Nel corso del controesame, avvenuto nei giorni scorsi, il collaboratore di giustizia ha anche ripercorso alcuni fatti che erano stati oggetto di esame da parte della Dda di Catanzaro. Come nel caso in cui avrebbe evitato di essere colpito "da Rosario Pugliese"  con una pistola perchè "la fortuna è stata che è passata una signora che faceva gli acquisti al Despar" (ne abbiamo parlato QUI). "Il bello è che tutto questo fatto - ha aggiunto durante il controesame - è successo sotto una telecamera, solo che a Vibo le telecamere non funzionano mai...".

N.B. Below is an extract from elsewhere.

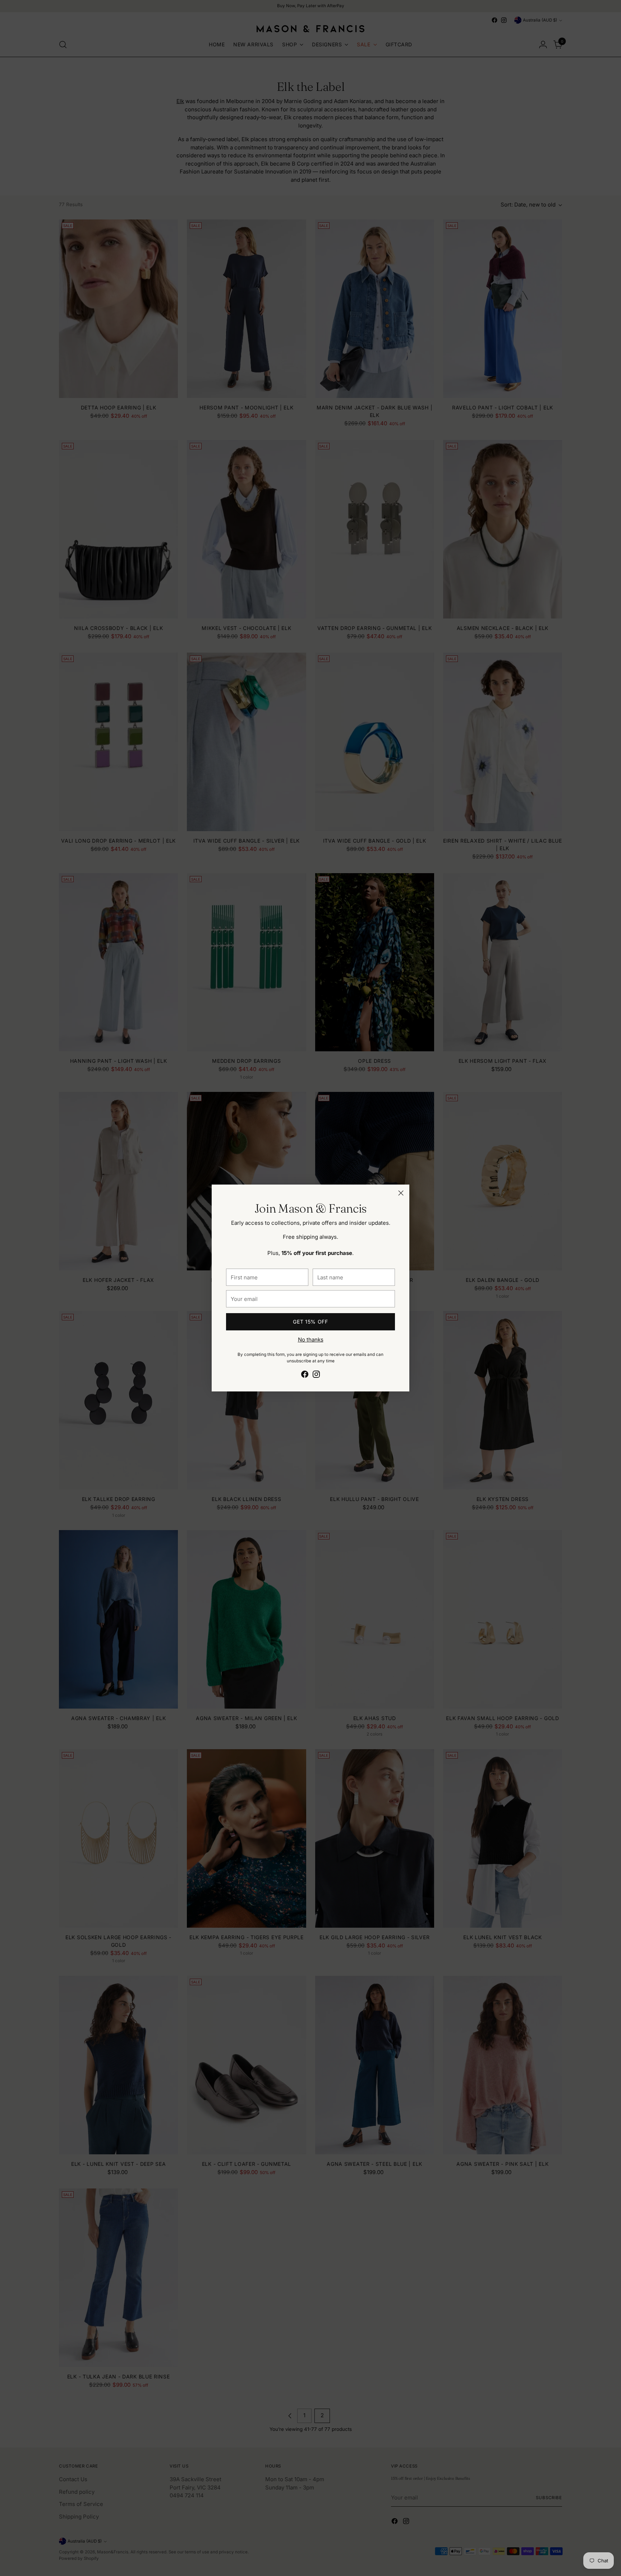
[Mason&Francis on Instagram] (316, 1375)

Ha inoltre parlato nuovamente dell'intimidazione avvenuta all'impresa Patania Costruzioni a marzo del 2017, quando un delfino morto è stato messo nei pressi dell'azienda vibonese. Secondo il pentito gli autori del gesto sarebbero stati Domenico Tomaino e "mio cugino di primo grado" Michele Pugliese Carchedi (non imputato nel procedimento). Come l'ha saputo? "Me l’ha riferito Tomaino stesso. L’hanno messo loro: l’hanno prelevato a Trainiti e l’hanno messo presso le serrande dell'impresa". A Trainiti, secondo quanto riferito dal collaboratore, l'animale morto sarebbe stato trovato "da Salvatore Morelli mentre passeggiava con Gregorio Niglia". Nel corso dell'esame aveva inoltre precisato che "Patania non pagò l’estorsione”. (a.s.)